**** PROVIDED RECORDS

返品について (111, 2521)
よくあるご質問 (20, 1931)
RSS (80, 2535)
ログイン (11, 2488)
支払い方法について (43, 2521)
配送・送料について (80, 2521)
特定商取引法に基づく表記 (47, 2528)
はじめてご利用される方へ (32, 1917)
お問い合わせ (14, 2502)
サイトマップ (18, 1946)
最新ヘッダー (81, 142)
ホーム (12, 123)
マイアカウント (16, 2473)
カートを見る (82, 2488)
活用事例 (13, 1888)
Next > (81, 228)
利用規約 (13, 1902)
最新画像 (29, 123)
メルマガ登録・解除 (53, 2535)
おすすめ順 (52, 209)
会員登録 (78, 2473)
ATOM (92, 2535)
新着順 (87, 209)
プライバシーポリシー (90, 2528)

********

- WHAT YOU HAVE TO DO -
Above are the records; copy all of them exactly.

- EXERCISE RESULT -
返品について (111, 2521)
よくあるご質問 (20, 1931)
RSS (80, 2535)
ログイン (11, 2488)
支払い方法について (43, 2521)
配送・送料について (80, 2521)
特定商取引法に基づく表記 (47, 2528)
はじめてご利用される方へ (32, 1917)
お問い合わせ (14, 2502)
サイトマップ (18, 1946)
最新ヘッダー (81, 142)
ホーム (12, 123)
マイアカウント (16, 2473)
カートを見る (82, 2488)
活用事例 (13, 1888)
Next > (81, 228)
利用規約 (13, 1902)
最新画像 (29, 123)
メルマガ登録・解除 (53, 2535)
おすすめ順 (52, 209)
会員登録 (78, 2473)
ATOM (92, 2535)
新着順 (87, 209)
プライバシーポリシー (90, 2528)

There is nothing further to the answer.